Emma Corney

Personal information
- Full name: Emma Victoria Corney
- Born: 15 September 2003 (age 22)
- Batting: Right-handed
- Bowling: Right-arm medium
- Role: Batter

Domestic team information
- 2019–2024: Devon
- 2020–2024: Western Storm
- 2025: Somerset (squad no. 21)

Career statistics
| Competition | WLA | WT20 |
| Matches | 34 | 27 |
| Runs scored | 714 | 662 |
| Batting average | 22.50 | 31.52 |
| 100s/50s | 0/4 | 0/2 |
| Top score | 82 | 64 |
| Balls bowled | 138 | 36 |
| Wickets | 2 | 2 |
| Bowling average | 57.00 | 11.50 |
| 5 wickets in innings | 0 | 0 |
| 10 wickets in match | 0 | 0 |
| Best bowling | 1/16 | 2/15 |
| Catches/stumpings | 3/– | 4/– |
- Source: CricketArchive, 19 October 2024

= Emma Corney =

English cricketer

Emma Victoria Corney (born 15 September 2003) is an English cricketer who currently plays for Somerset. A right-handed batter she also bowls right-arm medium.

==Early life==
Corney was born on 15 September 2003. Her hometown is Exmouth, Devon.

==Domestic career==
Corney made her county debut for Devon in 2019, against Wales. In her fourth match, she hit her maiden county half-century, scoring 55 against Middlesex. She was Devon's leading run-scorer in the 2021 Women's Twenty20 Cup, with 165 runs including her Twenty20 high score of 44, as well as taking 2 wickets.
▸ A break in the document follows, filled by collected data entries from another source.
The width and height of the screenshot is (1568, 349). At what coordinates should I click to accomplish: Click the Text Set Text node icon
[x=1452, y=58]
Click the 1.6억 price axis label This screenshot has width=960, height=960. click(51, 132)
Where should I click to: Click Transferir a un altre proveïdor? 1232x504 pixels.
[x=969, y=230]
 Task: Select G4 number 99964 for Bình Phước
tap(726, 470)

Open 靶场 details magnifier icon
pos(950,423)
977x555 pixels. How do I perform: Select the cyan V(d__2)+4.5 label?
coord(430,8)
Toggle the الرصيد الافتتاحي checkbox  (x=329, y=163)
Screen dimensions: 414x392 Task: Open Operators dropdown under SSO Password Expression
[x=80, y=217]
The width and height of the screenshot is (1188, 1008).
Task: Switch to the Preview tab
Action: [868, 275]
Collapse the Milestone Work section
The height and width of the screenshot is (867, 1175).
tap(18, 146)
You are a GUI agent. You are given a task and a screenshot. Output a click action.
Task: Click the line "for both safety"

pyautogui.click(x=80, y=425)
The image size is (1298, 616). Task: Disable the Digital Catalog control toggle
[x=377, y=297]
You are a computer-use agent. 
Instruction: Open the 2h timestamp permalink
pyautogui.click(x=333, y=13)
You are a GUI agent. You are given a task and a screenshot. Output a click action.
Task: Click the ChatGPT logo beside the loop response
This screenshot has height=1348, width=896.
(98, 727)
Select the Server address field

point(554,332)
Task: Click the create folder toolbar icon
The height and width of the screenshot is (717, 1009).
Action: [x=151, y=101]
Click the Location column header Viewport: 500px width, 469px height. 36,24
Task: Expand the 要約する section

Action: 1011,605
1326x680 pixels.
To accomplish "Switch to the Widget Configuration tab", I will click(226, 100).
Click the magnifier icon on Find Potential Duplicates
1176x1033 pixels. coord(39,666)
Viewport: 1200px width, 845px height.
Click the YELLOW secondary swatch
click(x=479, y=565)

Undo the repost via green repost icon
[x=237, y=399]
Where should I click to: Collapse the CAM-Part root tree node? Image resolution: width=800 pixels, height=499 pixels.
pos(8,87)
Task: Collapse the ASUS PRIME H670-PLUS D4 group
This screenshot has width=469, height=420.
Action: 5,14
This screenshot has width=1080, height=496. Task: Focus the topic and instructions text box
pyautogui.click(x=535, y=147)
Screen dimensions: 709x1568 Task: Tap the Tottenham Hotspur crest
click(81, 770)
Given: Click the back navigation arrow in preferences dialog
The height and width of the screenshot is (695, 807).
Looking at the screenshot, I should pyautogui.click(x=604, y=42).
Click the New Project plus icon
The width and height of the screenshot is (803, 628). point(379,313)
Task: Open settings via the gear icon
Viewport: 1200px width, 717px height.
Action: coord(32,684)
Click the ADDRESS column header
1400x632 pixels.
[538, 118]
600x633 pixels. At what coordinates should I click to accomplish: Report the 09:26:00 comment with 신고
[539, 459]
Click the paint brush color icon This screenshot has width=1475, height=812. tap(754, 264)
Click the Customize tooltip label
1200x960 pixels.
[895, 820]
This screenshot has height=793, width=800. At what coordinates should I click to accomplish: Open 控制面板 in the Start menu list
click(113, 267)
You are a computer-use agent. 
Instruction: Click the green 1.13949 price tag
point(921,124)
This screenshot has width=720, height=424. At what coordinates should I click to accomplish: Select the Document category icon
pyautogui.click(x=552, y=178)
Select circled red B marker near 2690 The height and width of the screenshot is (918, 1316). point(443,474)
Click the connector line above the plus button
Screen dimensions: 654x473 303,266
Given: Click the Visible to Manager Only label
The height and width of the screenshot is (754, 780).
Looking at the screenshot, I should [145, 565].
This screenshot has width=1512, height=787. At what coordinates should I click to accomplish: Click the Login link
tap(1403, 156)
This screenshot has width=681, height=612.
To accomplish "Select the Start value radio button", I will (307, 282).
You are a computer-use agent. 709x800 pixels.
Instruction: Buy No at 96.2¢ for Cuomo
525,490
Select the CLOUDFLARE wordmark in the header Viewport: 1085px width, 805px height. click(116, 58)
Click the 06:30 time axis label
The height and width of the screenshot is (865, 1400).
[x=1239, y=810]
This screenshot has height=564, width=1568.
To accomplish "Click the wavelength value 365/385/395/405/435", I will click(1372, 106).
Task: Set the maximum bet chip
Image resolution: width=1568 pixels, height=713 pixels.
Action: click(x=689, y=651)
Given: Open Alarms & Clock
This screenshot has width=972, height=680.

In 2020, Corney played for Western Storm in the Rachael Heyhoe Flint Trophy. She appeared in all six matches, taking two wickets with a best of 1/16 against Sunrisers. She played two matches for the side in 2021, as well as being part of the Academy squad throughout the season. In 2022, she played two matches for Western Storm, both in the Rachael Heyhoe Flint Trophy, scoring 52 runs in two innings.

In April 2023, it was announced that Corney had signed her first professional contract with Western Storm. She played 13 matches for the side that season, across the Rachael Heyhoe Flint Trophy and the Charlotte Edwards Cup, and was the side's second-highest run-scorer in the Rachael Heyhoe Flint Trophy, with 296 runs including two half-centuries. In 2024, she played 15 matches for Western Storm, across the Rachael Heyhoe Flint Trophy and the Charlotte Edwards Cup, with a high score of 46.